Your goal
In the records below, find the line containing "Task: Select the" and transcribe it and every line after it exactly; leave the pictures out.

Saved data entries
=======

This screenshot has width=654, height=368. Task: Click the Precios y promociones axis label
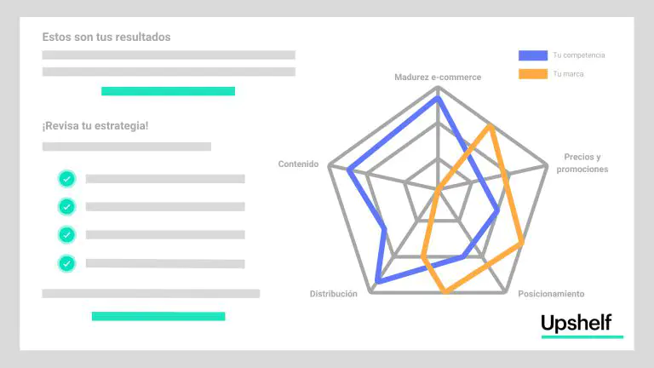(x=582, y=163)
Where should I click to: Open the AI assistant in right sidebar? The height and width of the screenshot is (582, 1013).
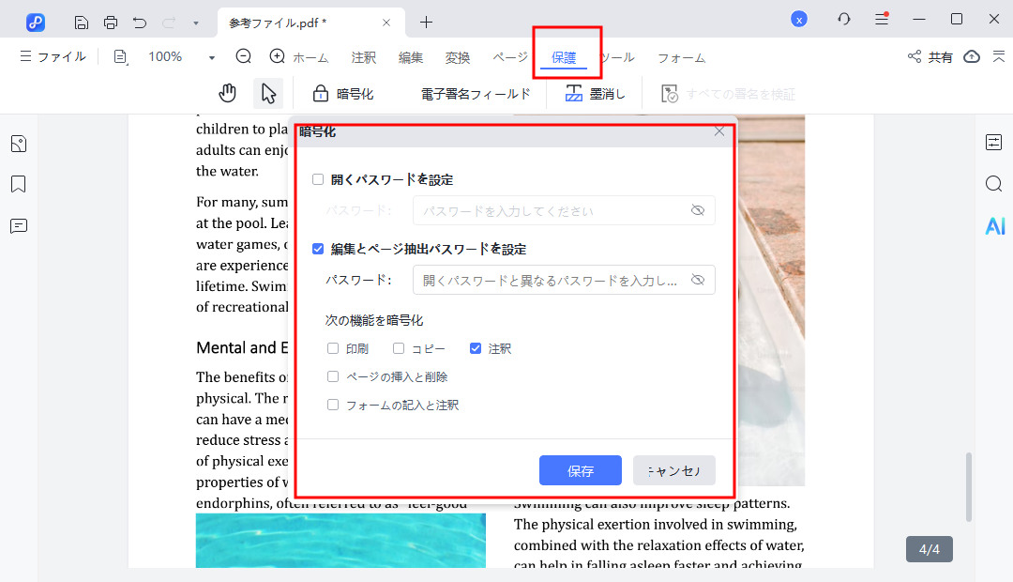(x=994, y=225)
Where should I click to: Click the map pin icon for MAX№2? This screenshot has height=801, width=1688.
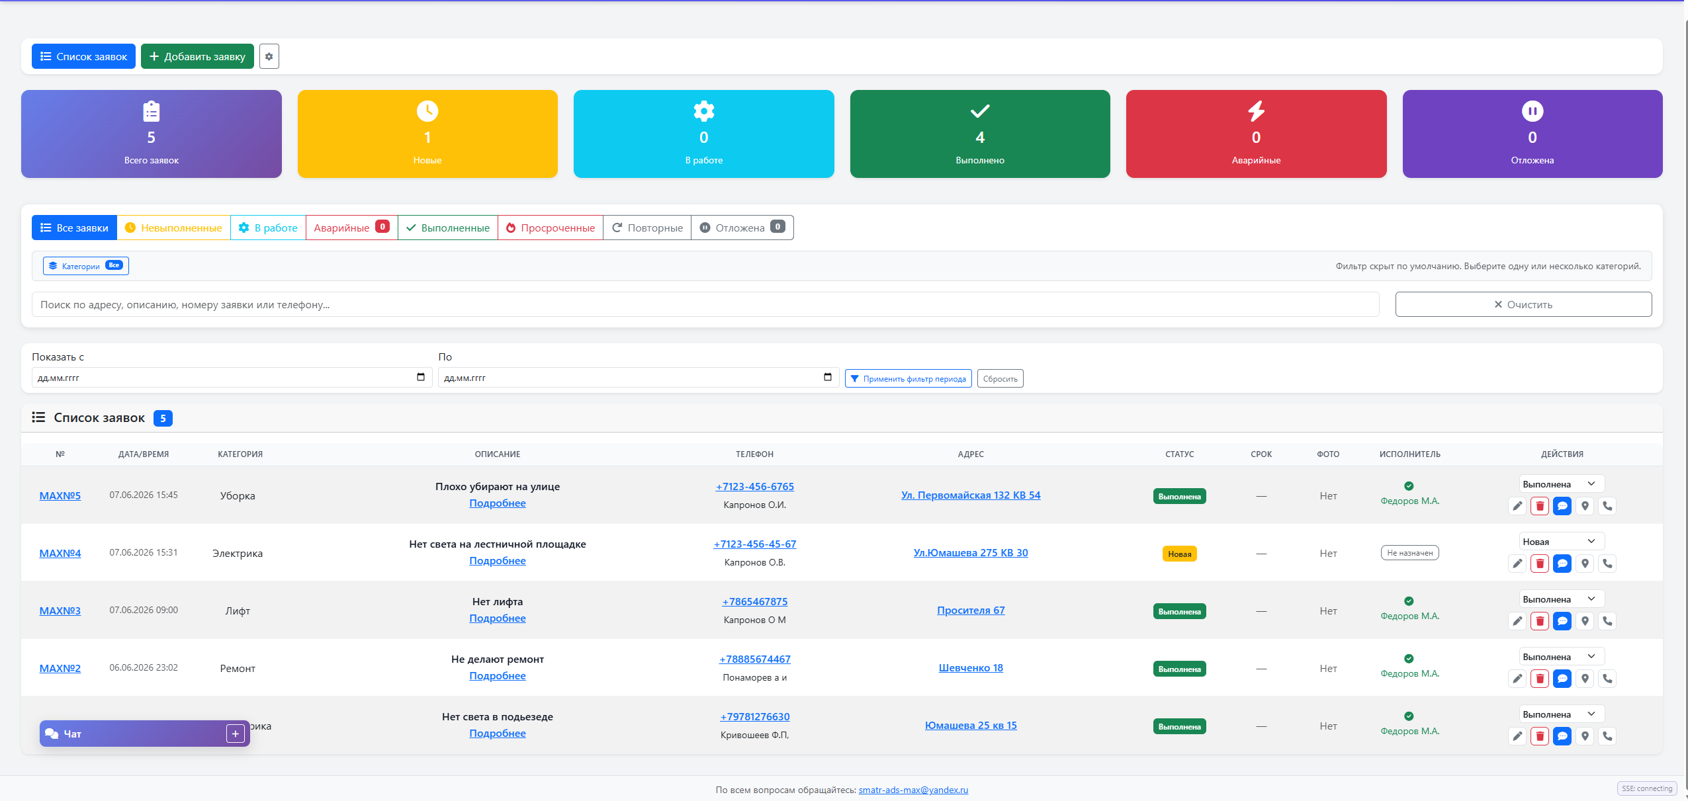(1584, 679)
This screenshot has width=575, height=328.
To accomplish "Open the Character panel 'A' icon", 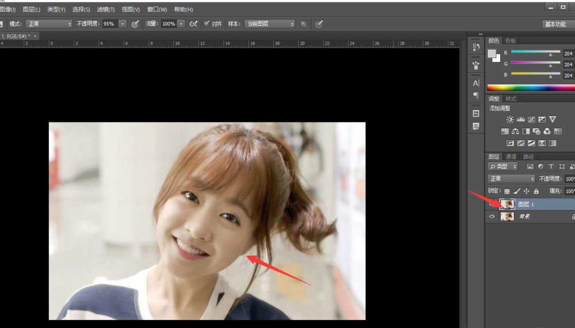I will point(476,83).

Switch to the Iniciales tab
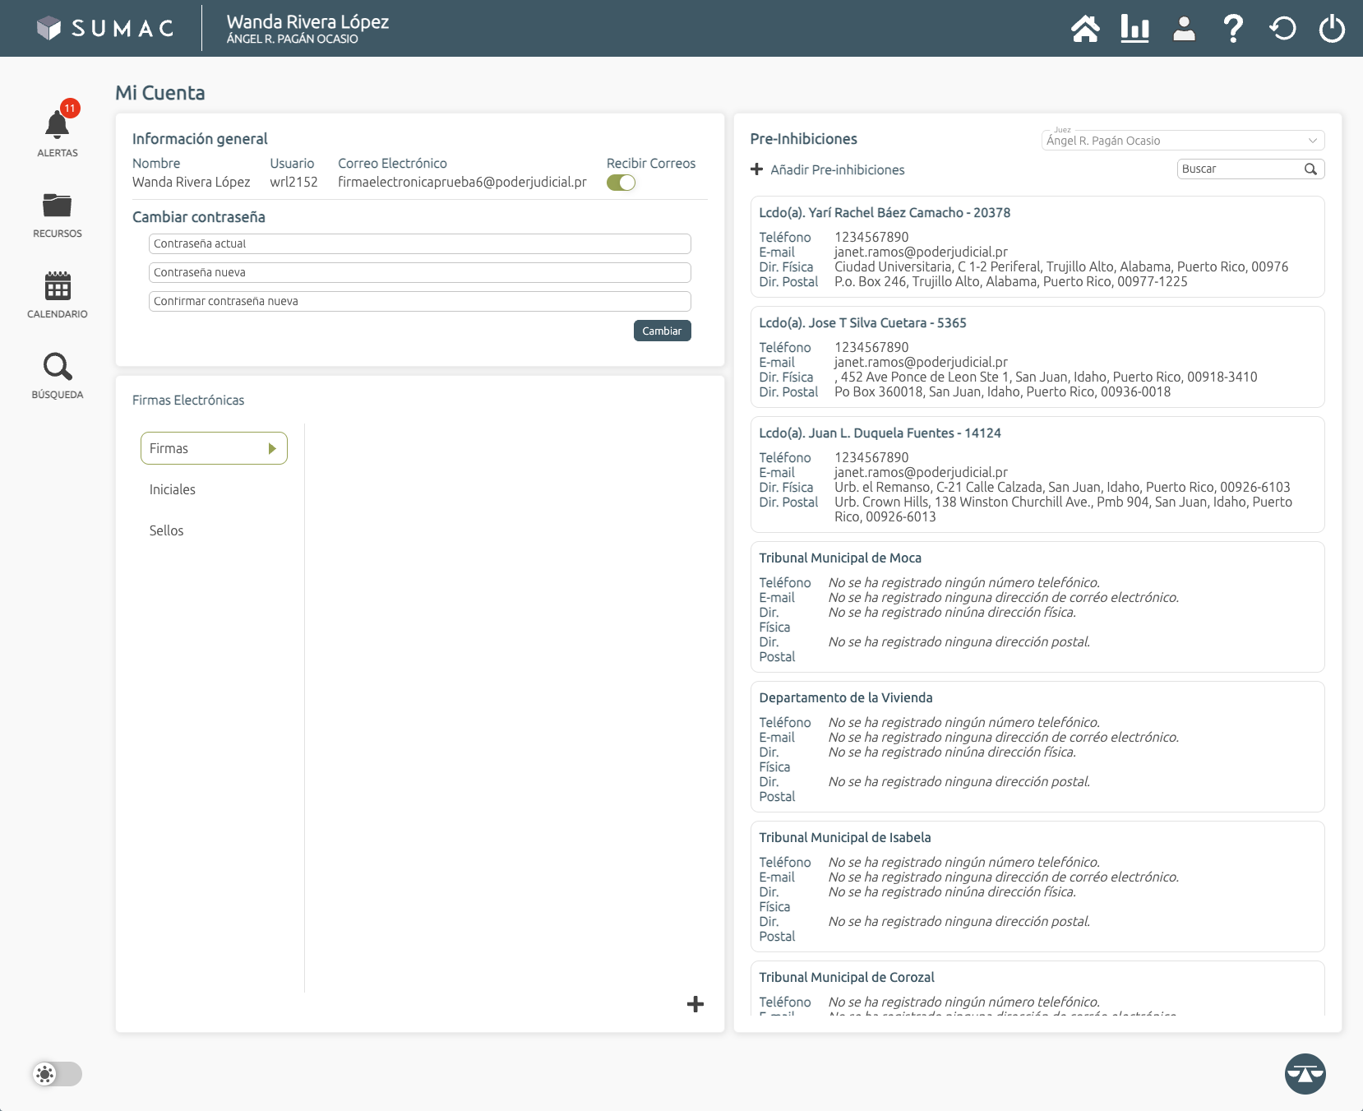click(x=173, y=489)
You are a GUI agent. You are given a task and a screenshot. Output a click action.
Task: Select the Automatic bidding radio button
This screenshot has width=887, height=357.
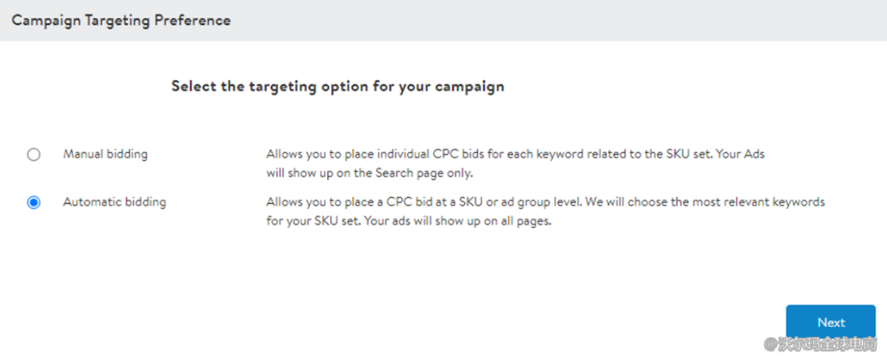[34, 203]
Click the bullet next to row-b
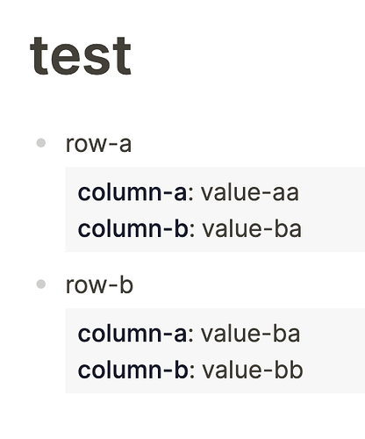365x439 pixels. click(x=41, y=284)
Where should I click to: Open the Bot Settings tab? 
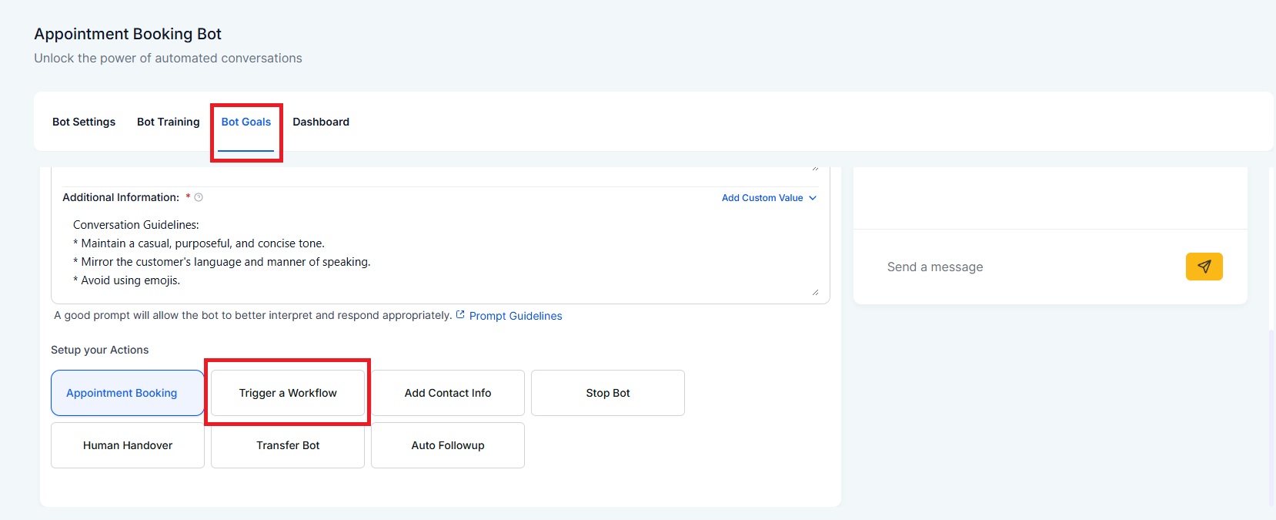[x=84, y=122]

=======

Exercise result
Task: Select the Automatic bidding radio button
This screenshot has width=887, height=357.
[34, 203]
Click the bullet next to row-b
365x439 pixels. click(x=41, y=284)
Where should I click to: Open the Bot Settings tab? 
[x=84, y=122]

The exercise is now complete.